### Exercise brief
Answer these questions from the chapter on recurrent laryngeal nerve damage below:
1. Who edited the book that contains this chapter?
2. What department are the authors affiliated with?
3. What did the flexible laryngeal exam reveal before surgery?

[[ Extracted text open ]]

A Patient with Postsurgical Recurrent Laryngeal Nerve Damage and Nerve Monitoring




© Springer International Publishing Switzerland 2016
David S. Cooper and Cosimo Durante (eds.)Thyroid Cancer10.1007/978-3-319-22401-5_21


21. A Patient with Postsurgical Recurrent Laryngeal Nerve Damage and Nerve Monitoring



David L. Steward  and Adam D. Goodale 


(1)
Department of Otolaryngology – Head & Neck Surgery, University of Cincinnati College of Medicine, 231 Albert Sabin Way, MSB Room 6507, Cincinnati, OH 45267, USA

 



 

David L. Steward (Corresponding author)



 

Adam D. Goodale



Keywords
Vocal cord paralysisRecurrent laryngeal nerveSuperior laryngeal nerveIntraoperative nerve monitoringInjection laryngoplastyNeurorrhaphyArytenoid adduction



Case Presentation


A 54-year-old female presented to the clinic for evaluation of a known goiter with worsening compressive symptoms. She had no prior history of radiation exposure or a family history of thyroid cancer. She had been followed by her family physician with previous laboratory evaluation and was euthyroid. An ultrasound exam was performed showing a large goiter with mild substernal extension; no discrete nodules were visualized. A flexible laryngeal exam was performed which revealed symmetric, mobile vocal cords bilaterally. The patient desired a thyroidectomy for treatment of her compressive symptoms. The risks of postoperative hypocalcemia and vocal cord paralysis were explained, and she was scheduled for surgery.

[[ Extracted text closed ]]
[[ Records open ]]

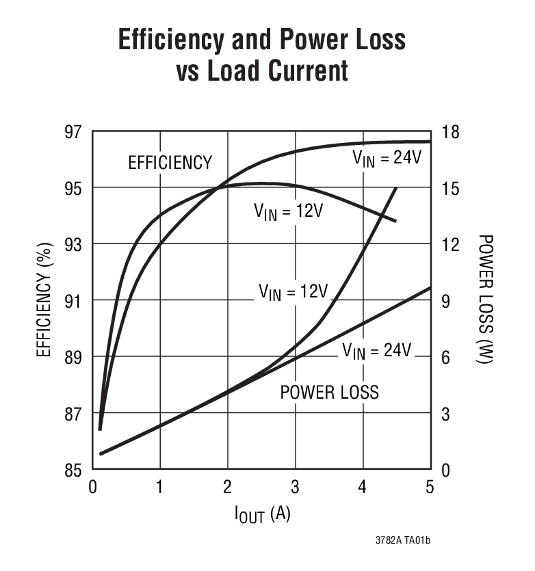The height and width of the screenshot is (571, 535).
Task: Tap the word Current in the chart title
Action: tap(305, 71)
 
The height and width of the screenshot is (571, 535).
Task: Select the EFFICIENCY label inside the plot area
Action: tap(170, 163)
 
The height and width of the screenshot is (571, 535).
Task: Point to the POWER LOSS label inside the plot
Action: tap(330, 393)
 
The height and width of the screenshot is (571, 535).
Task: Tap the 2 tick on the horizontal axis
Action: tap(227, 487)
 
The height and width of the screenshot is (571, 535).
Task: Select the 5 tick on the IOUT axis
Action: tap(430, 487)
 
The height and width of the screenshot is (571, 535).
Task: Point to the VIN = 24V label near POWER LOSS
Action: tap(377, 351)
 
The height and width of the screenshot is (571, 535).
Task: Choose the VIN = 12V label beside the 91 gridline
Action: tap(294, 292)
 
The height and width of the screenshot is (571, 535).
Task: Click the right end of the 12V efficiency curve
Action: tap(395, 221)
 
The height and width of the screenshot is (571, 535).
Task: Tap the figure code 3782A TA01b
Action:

[[ Records closed ]]

### Task output
1. David S. Cooper and Cosimo Durante.
2. The Department of Otolaryngology – Head & Neck Surgery, University of Cincinnati College of Medicine.
3. Symmetric, mobile vocal cords bilaterally.